How Many Running Shoes Should I Have?

Beginner runners rotate their running shoes by switching between 2-3 pairs to support their arch and gait. Experienced runners have 5-10 pairs (or more), each selected for a specific run type such as roads vs. trails, slower runs vs. faster runs, and shorter runs vs. longer runs.

It may take some time to fill out your running shoe rotation. Begin by buying a quality pair or two that fit well and support your arch and gait. Then take your time deciding what your other running needs are.

Another approach is to look at the types of runs you’re currently logging and purchase a few pairs that will work for multiple run types. If you usually run on the road with a mix of tempo/threshold runs and mid/long-distance runs but aren’t huge on racing, a lightweight pair and a pair with some cushion should meet your needs.

If most of your runs are on the trails, you may be able to find a trail shoe that’s also lightweight enough to wear for a road run a few times a month.

To build your rotation, give your body time to adjust.
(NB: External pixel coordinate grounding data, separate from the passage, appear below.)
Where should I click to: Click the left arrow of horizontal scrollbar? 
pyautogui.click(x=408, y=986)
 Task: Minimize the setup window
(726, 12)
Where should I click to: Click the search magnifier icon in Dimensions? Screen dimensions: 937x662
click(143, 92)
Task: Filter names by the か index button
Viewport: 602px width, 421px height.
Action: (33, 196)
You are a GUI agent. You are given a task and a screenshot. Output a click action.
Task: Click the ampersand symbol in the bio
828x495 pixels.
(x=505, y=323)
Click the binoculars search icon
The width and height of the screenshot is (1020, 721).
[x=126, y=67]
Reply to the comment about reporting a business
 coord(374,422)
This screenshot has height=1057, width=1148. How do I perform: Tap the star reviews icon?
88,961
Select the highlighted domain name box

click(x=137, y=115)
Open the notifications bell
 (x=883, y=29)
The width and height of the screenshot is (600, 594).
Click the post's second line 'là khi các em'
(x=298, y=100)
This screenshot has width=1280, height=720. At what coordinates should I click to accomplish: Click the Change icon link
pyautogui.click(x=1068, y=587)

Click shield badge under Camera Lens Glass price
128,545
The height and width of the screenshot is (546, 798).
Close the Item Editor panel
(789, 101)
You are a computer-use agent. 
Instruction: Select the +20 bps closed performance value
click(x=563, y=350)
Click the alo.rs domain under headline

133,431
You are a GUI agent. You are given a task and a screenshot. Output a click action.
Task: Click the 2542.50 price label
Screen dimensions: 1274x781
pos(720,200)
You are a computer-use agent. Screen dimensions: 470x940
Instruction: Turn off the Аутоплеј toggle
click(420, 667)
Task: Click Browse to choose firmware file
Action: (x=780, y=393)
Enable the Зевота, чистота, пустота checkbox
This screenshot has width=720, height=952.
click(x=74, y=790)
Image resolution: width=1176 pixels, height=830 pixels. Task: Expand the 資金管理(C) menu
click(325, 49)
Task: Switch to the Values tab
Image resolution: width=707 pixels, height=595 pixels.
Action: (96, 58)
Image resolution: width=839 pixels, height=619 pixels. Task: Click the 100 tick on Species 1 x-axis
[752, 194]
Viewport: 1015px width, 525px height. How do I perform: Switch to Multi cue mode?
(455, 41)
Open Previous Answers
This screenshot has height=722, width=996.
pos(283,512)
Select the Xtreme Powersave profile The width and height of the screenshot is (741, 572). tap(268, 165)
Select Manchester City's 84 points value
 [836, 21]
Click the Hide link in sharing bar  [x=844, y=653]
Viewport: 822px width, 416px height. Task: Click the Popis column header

If you usually wear shoes with a lot of support and stability, going to a lightweight, more minimal pair too quickly could easily result in an injury. To prevent this, start with an easy run a few times a week in your new shoes and increase your distance slowly over a few weeks.

The Benefit of Having 3 or More Running Shoes

When you wear the same pair of stability shoes with a lot of cushions every day, your feet become accustomed to that extra support.

Eventually, your legs will come to rely on that cushioning and support to function properly. Once those shoes break down, you’ll start to have shin splints, knee pain, and lots of other injuries.

When your legs are forced to adapt to a different shoe each run, it keeps them from becoming reliant on any one style of cushioning and support. This lessens the risk of injury for most runners.

The downside of Having Only 1 Pair of Running Shoes

Running in the same pair of shoes over and over can lead your muscles to overcompensate for any imbalances that the shoes create. By adding multiple shoes into your rotation, you can cancel out these imbalances, and force your muscles to stay alert and adaptable.

If you’re going to try to have three pairs of shoes, then you’ll want two pairs of similar shoes. If you’re more into long-distance running, then you should have two pairs of long-distance shoes that are similar.

The same is true if you are a short-distance speed runner. Then you would want to have two similar pairs of tempo shoes. Either way, you’ll want to get a shoe that has a different heel-toe drop to help keep your muscles from becoming accustomed to a certain drop type.

Your third shot should be the opposite of your other two pairs. If you’ve got two pairs of long-distance shoes, go for a pair of tempo shoes. Do the opposite if you have two pairs of tempo shoes. This will help you to keep a good variety of shoes that will allow you to do any type of running that you want.